Upon being questioned as to how she, as a creative leader, supports and encourages failure at Wieden+Kennedy, Hoffman stated that while “Fail Harder” is one of the sayings at the agency, she was often accused of “not wanting to fail” by Dan Wieden himself, the definition has gotten a little bit askew as the reason why failing harder was an important mantra to the founders was that it's a safety net which gives one the ability to go out on the edge and if it doesn't work, one can take a chance and get protection from that because that is probably the only way that gets people moving outside of their borders. 

Commenting as to why being candid, to the bosses, to colleagues and to clients, seems to be an important or rather her superpower, she said that while she has obviously had some hard times when people had been honest with her, that truth has actually changed her career and that’s the reason why honesty is extremely important, even if it’s not easy.

“When I met Kim Scott, the writer of the book- Radical Candor, a book which really helps you with honesty, at TEDx Portland, she told me that challenging people directly is a good way to show you care,” she said.

With this, Hoffman, who is also known for having an innate quality of not being satisfied unless there's space for one to shake things up, stated that she has a harder time with clients because she doesn't want to lose a piece of business owing to her honest nature. 

Sharing her views on how one can get better at creativity, Hoffman reminded people to go to the office because one cannot come up with work such as “Da Da Ding” unless one is in the office.

She also recalled that when Kim Papworth and herself, owing to the experience, were helping Wieden+ Kennedy’s India office, they indeed went through a few rounds to get to this, but the team in Delhi was local and into sports themselves and that it was just a group of these individuals who came up with the song and that all she and Papworth did was steer the team in their voice.

Elaborating on some of the biggest learnings that have come from becoming a better creative, Hoffman shared that when she first made a creative director with Jim Riswold, she remembers going to Wieden and saying out loud, “What are you doing? You're putting me out to pasture,” to which he responded by saying that no, such is not the case and that they needed her help.

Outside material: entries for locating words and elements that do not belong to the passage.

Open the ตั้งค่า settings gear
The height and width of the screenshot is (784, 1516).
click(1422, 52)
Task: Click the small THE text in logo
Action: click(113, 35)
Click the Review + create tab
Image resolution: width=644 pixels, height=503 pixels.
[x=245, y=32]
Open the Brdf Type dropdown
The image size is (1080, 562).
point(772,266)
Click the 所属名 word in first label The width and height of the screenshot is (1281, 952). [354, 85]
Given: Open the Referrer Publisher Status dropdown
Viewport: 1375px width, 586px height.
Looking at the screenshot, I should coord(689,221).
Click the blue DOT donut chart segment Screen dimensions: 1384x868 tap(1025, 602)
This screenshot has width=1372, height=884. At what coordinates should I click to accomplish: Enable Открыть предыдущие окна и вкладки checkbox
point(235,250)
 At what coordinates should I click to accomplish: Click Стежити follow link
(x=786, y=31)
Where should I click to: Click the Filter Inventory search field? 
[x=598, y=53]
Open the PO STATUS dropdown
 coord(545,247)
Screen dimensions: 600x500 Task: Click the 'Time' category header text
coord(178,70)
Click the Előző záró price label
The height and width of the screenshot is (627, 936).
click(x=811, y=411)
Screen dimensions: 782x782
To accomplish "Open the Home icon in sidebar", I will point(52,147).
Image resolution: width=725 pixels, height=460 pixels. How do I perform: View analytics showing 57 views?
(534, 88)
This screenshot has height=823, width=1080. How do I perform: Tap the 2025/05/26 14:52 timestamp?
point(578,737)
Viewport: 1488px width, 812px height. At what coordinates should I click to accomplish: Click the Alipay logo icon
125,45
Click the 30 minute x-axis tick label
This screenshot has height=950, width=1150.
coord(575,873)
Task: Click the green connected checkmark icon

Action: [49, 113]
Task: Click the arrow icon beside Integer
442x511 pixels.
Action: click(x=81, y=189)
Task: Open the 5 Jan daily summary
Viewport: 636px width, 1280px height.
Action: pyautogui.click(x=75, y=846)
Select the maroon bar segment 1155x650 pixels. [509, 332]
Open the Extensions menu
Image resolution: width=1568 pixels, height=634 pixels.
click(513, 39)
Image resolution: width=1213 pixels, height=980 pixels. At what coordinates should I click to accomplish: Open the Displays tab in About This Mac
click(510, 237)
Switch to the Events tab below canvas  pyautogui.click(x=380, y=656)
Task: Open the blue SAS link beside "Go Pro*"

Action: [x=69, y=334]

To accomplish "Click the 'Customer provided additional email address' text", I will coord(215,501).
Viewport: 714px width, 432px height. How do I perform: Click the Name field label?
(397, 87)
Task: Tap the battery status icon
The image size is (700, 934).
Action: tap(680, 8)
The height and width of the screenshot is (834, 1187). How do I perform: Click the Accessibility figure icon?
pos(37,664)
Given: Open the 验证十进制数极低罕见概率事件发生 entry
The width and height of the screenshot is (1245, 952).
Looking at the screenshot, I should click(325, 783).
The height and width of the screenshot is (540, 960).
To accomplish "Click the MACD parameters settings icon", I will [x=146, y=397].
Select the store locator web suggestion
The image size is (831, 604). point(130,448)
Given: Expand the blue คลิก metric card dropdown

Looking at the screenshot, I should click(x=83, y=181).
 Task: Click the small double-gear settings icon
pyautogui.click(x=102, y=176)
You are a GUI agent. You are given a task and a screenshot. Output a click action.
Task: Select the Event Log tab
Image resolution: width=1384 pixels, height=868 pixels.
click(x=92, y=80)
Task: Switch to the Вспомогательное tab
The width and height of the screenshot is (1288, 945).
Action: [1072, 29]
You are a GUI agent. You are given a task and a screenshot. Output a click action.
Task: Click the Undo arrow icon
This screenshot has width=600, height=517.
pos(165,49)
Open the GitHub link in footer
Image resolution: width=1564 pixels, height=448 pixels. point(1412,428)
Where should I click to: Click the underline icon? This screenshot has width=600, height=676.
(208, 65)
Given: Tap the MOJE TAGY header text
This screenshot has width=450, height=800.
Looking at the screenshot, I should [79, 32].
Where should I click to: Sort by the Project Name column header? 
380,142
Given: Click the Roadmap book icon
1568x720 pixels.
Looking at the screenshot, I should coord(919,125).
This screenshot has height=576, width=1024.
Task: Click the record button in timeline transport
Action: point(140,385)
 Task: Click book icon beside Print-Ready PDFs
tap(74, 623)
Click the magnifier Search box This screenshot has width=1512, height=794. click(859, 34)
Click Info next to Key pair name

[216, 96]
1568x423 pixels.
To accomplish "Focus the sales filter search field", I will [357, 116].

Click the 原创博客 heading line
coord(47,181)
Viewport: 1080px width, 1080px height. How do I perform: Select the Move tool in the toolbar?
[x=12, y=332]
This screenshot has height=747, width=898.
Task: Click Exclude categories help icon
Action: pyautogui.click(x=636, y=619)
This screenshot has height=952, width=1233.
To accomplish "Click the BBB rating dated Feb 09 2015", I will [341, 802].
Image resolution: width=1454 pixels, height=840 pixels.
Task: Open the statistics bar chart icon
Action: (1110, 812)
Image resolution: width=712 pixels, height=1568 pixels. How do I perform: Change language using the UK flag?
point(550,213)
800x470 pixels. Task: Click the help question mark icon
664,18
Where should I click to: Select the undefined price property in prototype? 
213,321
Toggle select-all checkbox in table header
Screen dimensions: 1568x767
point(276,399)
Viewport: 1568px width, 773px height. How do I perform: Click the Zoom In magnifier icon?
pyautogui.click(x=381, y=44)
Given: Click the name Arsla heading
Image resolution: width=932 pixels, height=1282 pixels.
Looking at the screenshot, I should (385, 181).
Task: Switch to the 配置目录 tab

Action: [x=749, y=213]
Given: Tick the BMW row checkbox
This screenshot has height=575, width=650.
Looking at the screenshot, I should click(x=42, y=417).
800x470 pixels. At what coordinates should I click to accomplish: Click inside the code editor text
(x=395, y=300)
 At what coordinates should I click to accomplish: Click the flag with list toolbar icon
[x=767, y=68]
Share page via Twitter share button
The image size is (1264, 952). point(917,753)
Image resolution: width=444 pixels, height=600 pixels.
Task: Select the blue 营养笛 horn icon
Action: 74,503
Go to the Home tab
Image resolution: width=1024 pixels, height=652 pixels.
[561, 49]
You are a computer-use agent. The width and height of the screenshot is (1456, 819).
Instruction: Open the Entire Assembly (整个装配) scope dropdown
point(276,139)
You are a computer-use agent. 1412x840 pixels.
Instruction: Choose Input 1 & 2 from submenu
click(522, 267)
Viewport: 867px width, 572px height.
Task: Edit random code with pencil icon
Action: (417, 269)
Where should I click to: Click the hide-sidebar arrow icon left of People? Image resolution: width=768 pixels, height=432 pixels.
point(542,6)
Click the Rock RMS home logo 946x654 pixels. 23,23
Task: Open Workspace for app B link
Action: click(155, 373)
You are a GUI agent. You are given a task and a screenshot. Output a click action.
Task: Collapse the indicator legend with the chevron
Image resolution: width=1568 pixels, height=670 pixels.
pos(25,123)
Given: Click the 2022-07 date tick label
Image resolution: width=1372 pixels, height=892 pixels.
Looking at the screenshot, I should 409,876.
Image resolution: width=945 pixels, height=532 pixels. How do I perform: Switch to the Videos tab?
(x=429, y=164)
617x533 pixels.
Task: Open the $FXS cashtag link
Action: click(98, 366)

“Experience really helps you a lot, through the years and just your learnings! Dan and David were always willing to go outside of the limits a bit and it's just something we learned from them. I think the other thing that happens with creatives, myself included, is that you're so scared on every project, it's almost like, I've got to solve this thing, and then you solve it and there's a relief, but you actually haven't solved it to the height that it needs to be and I think that's where your partner, CDs, ECDs, CCOs, everybody gets together to push each other as a group,” she said.

She further stated that the agency is not all about happiness or sadness but actually making editorial international advertising that really makes a difference and in turn, makes people feel something.

Highlighting as to what is her version of funny when it comes to creative work, she said that both she and the agency are not a big fan of ‘sophomoric humour’ but some ‘really smart humour’ that often comes with a wink.

“I think you have to be really hungry and you have to work hard because it doesn't come easy. You can do good advertising, but if you want to do great, you just have to work at it and work as a team and you have to debate and challenge each other. It doesn't just come overnight on your own- you might get an inkling of an idea, but other people can expand it, push it! So, work super hard,” she suggested to the young people who are entering the industry now.